Document text -
Faster pathways in 21st Century Cures Act may not be enough, health care scholar says
"The 21st Century Cures Act aims to accelerate the approval processes for drugs and medical devices," Robert Graboyes, senior research fellow and health care scholar at George Mason University's Mercatus Center, recently told Patient Daily. "The faster pathways may help, but not enough, I fear. Last year, Richard Williams, Adam Thierer and I outlined the misaligned incentives innovators face when they engage with the Food and Drug Administration (FDA). In a shorter piece, I summarized our concerns the FDA has a built-in bias toward excessive risk-aversion that permanently slows and stifles innovation."
By contrast, the European Union uses multiple private, competing agencies to perform the tasks generally assigned to the FDA in the U.S., an institutional structure that leads to faster, cheaper, more predictable pathways, Graboyes said.
"The procedural changes in the 21st Century Cures Act may improve things, but will still leave us a long way from the ideal," he said.

Required tasks -
1. From the article on the 21st Century Cures Act, copy the part that opens with the words containing "By contrast, the" and closes with "pathways, Graboyes said.".
2. How would you sum up the article on the 21st Century Cures Act in two sentences?
3. Does the article on the 21st Century Cures Act agree with each statement below? Answer yes or no for each, quoting the words that decide it.
(a) Graboyes says the European Union relies on a single government agency for the work the FDA does in the U.S.
(b) Graboyes outlined the misaligned incentives innovators face together with Richard Williams and Adam Thierer.
(c) Graboyes expects the act's procedural changes to bring the system to the ideal.

Data shown -
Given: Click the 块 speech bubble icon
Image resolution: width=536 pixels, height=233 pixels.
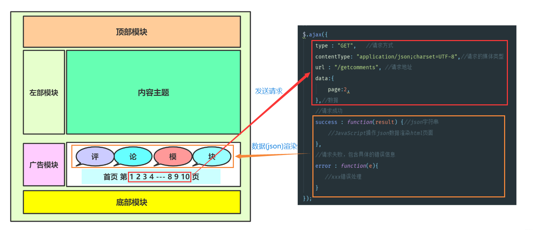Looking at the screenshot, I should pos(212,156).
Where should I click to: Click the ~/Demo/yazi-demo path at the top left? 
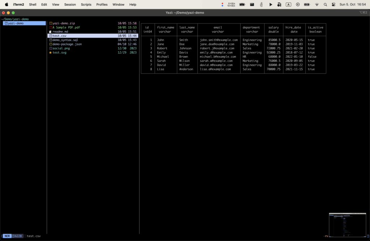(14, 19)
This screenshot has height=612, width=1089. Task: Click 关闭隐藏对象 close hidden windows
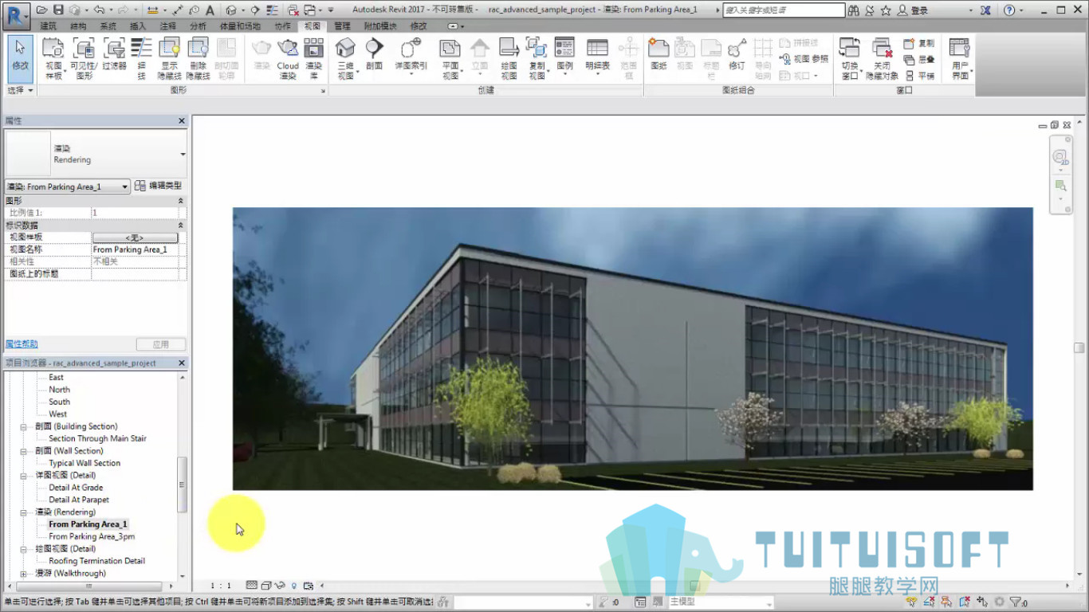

Solution set -
1.
By contrast, the European Union uses multiple private, competing agencies to perform the tasks generally assigned to the FDA in the U.S., an institutional structure that leads to faster, cheaper, more predictable pathways, Graboyes said.

2. The 21st Century Cures Act aims to speed approval of drugs and medical devices, but Robert Graboyes of George Mason University's Mercatus Center fears its faster pathways will not be enough because the FDA has a built-in bias toward excessive risk-aversion that slows and stifles innovation. He contrasts this with the European Union, where multiple private, competing agencies handle the FDA's tasks and produce faster, cheaper, more predictable pathways.

3.
(a) No: "the European Union uses multiple private, competing agencies to perform the tasks generally assigned to the FDA in the U.S."
(b) Yes: "Last year, Richard Williams, Adam Thierer and I outlined the misaligned incentives innovators face when they engage with the Food and Drug Administration (FDA)."
(c) No: "The procedural changes in the 21st Century Cures Act may improve things, but will still leave us a long way from the ideal"